Purpose of review: To discuss the role of mitochondria in the development of type 2 diabetes.
Recent findings: Some mutations in mitochondrial DNA are diabetogenic due to a gradual decline in insulin secretion by the pancreas. These mutations also result in abnormalities in lipid metabolism. A similar situation is seen in patients treated with nucleoside analogues as part of highly active antiretroviral therapy to suppress human immunodeficiency virus infection. These drugs induce a 30–50% reduction in mitochondrial DNA copy number in multiple tissues. Treated individuals develop a redistribution of body fat with concomitant development of markers of the metabolic syndrome and an elevated risk of developing type 2 diabetes. Studies have also shown the presence of reduced mitochondrial activity in muscle and adipose tissue in individuals with type 2 diabetes.
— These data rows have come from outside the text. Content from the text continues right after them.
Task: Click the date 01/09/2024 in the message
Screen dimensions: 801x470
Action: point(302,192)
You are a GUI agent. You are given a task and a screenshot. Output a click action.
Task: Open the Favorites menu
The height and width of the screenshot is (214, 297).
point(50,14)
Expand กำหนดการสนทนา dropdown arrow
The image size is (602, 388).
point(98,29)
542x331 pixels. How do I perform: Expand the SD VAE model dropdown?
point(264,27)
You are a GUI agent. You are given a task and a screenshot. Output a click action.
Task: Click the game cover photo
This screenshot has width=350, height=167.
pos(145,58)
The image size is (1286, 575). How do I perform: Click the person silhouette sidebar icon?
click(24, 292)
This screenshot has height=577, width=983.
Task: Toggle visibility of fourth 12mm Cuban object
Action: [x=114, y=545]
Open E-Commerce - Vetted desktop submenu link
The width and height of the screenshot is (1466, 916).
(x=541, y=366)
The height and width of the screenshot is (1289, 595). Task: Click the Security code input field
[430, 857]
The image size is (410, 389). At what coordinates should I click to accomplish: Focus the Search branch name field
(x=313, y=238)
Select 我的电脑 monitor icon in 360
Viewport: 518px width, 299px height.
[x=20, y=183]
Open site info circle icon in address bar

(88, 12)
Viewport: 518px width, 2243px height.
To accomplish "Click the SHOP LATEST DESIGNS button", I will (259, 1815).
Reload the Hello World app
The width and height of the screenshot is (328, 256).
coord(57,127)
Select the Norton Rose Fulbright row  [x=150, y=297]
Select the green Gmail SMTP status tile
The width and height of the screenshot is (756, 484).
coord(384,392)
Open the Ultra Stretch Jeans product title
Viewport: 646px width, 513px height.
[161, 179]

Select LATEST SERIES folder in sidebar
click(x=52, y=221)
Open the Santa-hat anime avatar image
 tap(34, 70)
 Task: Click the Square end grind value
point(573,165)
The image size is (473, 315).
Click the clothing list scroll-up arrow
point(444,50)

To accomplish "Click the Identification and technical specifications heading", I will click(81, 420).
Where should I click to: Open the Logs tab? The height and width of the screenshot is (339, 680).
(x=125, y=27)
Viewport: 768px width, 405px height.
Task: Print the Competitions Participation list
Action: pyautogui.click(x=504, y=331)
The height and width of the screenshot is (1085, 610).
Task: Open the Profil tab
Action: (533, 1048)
Summary: These observations suggest a pathogenic model for obesity-associated type 2 diabetes, in which mitochondrial activity in peripheral adipocytes is essential to keep triacylglycerol stored within these cells. Mitochondria protect the organism against fatty acid-induced insulin resistance and lipotoxicity to the pancreas. In adipocytes, mitochondria may remove fatty acids through uncoupled beta oxidation, whereas in muscle fatty acids, removal is largely driven by adenosine diphosphate production through physical activity.